Tasks and exercises:
(A) Reproduce word for word the stretch of the passage on historical re-enactment from "According to Dawid" through "like taboo there?".
(B) Go on with the passage on historical re-enactment, picking up right after its last sentence.

Source document:
--- Begin ---

Movies are consumer products, and again the producers know how they have to shape their product to push it to the consumers. We have not been involved in any movie filming; I would say that our experience with History Channel is in more this category (than documentary). It is very funny (if not embarrassing) to realize that the whole filming and shooting is to persuade the (American) audience that Hoplite warfare was similar to modern American Football.

According to Dawid Kobialka, re-enactment is deeply political. Globalism is probably triggering or provoking manifestations of national heritage. Re-enactment and living history is, in my opinion, a complex phenomenon: besides criticizing contemporary society (escaping the present days is an obvious sign of it), reviving national history is a protest against globalist tendencies (among other reasons to participate). Re-enactors are frightened to express their political opinion, despite the fact that indirectly they do manifest it, otherwise they are doomed from public appearances. Is the political actuality (post-modern society critique) of re-enactment recognized in Greece or is it more like taboo there?

--- End ---

Given material:
--- Begin ---

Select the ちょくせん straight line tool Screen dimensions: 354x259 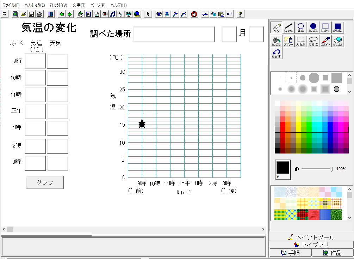point(289,28)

--- End ---

Answers for the tasks:
(A)
According to Dawid Kobialka, re-enactment is deeply political. Globalism is probably triggering or provoking manifestations of national heritage. Re-enactment and living history is, in my opinion, a complex phenomenon: besides criticizing contemporary society (escaping the present days is an obvious sign of it), reviving national history is a protest against globalist tendencies (among other reasons to participate). Re-enactors are frightened to express their political opinion, despite the fact that indirectly they do manifest it, otherwise they are doomed from public appearances. Is the political actuality (post-modern society critique) of re-enactment recognized in Greece or is it more like taboo there?

(B)
Yes, re-enactment is deeply political in most of its forms. We see re-enactment as political in these forms: state-supported, non state-supported but tolerated, non state-supported and not tolerated, we also have religious re-enactment. An example of state-supported re-enactment is the Presidential Guard; each country has one, with soldiers dressed in uniforms and performing drills of 1800 era,  a religious litany in Greece or Italy that in reality represent a Byzantine military unit of the 10th century AD, or universities keeping the traditions in graduating ceremonies, all these are re-enactment acts.

An example of non state-supported but tolerated re-enactment is what associations like Koryvantes do; without any state support, re-enact various eras of military history, focusing mainly in nationalist/military style.

Non state-supported and not tolerated re-enactment is when on 1st of May, striking unions fight with police units, exchanging tear gas and -cocktail bombs. An example of religious re-enactment is a litany (mentioned before), or a church mass with the priest dressed like the first Christians.

So, we agree that re-enactment is deeply political, it is used to support various parts of our social life (I would say most); Dawid Kobialka is correct, but refers only to the second and third categories (non state-supported but tolerated re-enactment/non state-supported and not tolerated re-enactment), he chooses (?) not to refer to the first category of state-supported re-enactment that represents 90% of all the cases.

The KORYVANTES Association is not willing to be involved in commercial events. We are also not willing to allow our Intellectual Property be misused by political parties or religious organizations, in the hope of avoiding superfluous provocations.                    

The KORYVANTES Association's point of view on living history/re-enactment is that it must be held within strict academic boundaries with deep respect for history and science; of course, we have not escaped from various scholars’ comments who consider us simply as a nationalistic group.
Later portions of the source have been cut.